Enter FB Infer. Not the most advanced thing or truly AI, but AI-ish. Infer is a static scanner but seems to have an inference rules engine built into it that does a decent (not perfect) job at catching some common mistakes. It is an Open Source engine on GitHub contributed and maintained by Facebook – don’t judge, please. So, I spun up an Ubuntu VM on my DevOps machine (called the VM Nanei after the smartest of my Bengals – don’t tell Kira I said that) and installed the Infer binary distribution. That took about 5 minutes. Then I cloned our newest application over to that box using git from our BitBucket server (another 15 seconds), which I can’t talk about, but it’s very cool and in Java. Then ran the Infer engine, which took another 10 minutes. Bang. Three unchecked potential null pointer accesses. All three were legitimate although not likely. If the system would have had a resource issue, say connections to the SQL/MP database, we would have had null pointer exceptions that would be very hard to explain (in context). After adding checks in the code, I pulled the new version from BitBucket, reran the Infer engine on the new version, and Infer was now happy with me.
The important thing here is that it would have taken a human at least a week to find these conditions doing a code review. Testing would never have caught the conditions because the situation is nearly impossible to simulate, and I would not have even thought to do it. But on a busy development box, this would have cost our support organization hours if not days to figure out why a NullPointerException happened at those very spots. Now we know, and the checks are in. 5 minutes to fix the code. Total loaded cost, under $500 compared with $10,000 that it could have been to catch this in a code review. I’m sold – not that I’m advocating getting rid of code reviews, but this is an extra set of artificial eyes. We’re now looking at how to integrate this into our Jenkins Pipelines – for Java it’s easy. C/C++ is more difficult, and TAL, well, I won’t go there, yet. Maybe I’ll end up being a contributor. Or maybe I’ll go have time Sangria on a beach instead.

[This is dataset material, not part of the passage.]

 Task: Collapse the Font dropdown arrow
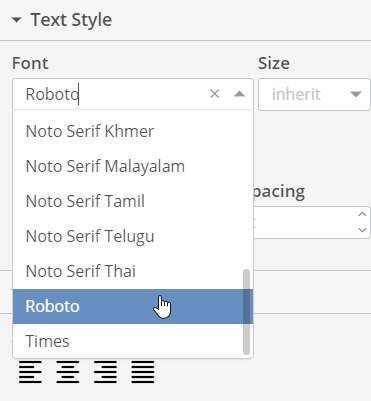[239, 94]
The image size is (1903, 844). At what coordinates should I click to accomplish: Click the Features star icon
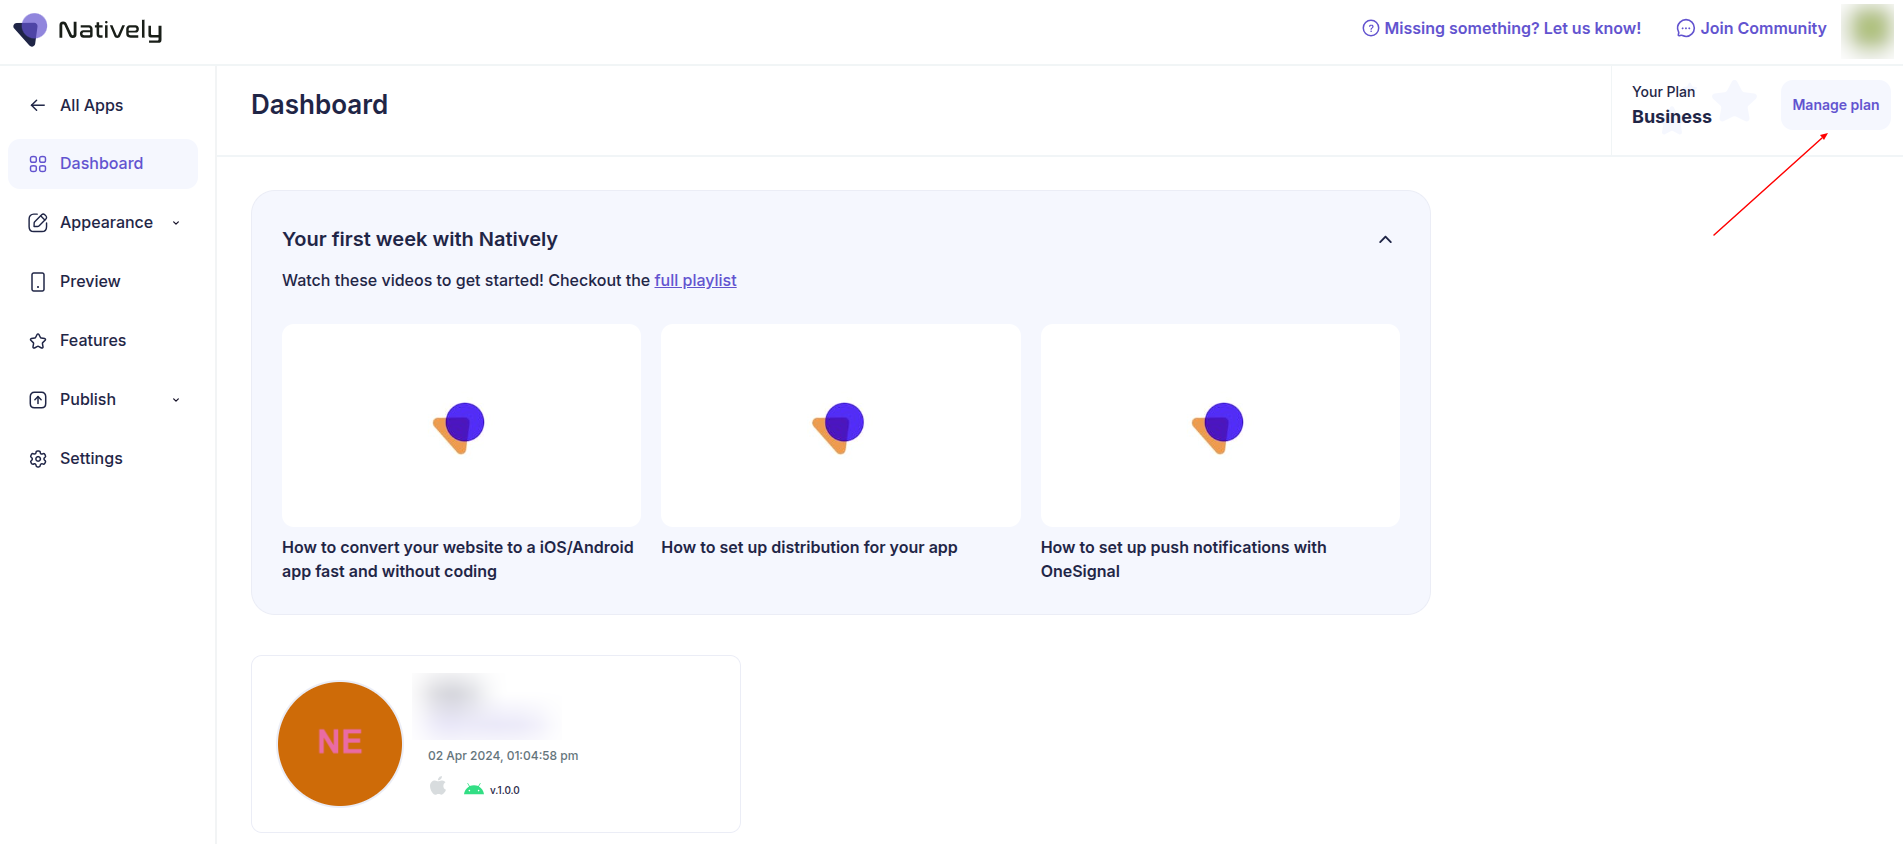38,341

When we consider the cost of deployment, catching problems even before the code is even delivered by a developer to the integration stream is a really interesting capability. Fixing problems found in development are almost always less expensive that a production hit. Even more so, now that our community is taking its steps into Edge Computing, this cost difference is even more important. Sure, the Google Play Store can handle updates to your apps on Smart Phones – you know who you are – but when the Edge involves IoT devices, updates are significantly harder. Re-flashing an EPROM because of a bug you could have caught? Who gets fired for that one? I think I’m going to stick when leveraging whatever technology I can use to cut down my own risks. What about you?
Side note: with a little luck, and approval from the review committee, I’ll be showing how this all works at TBC.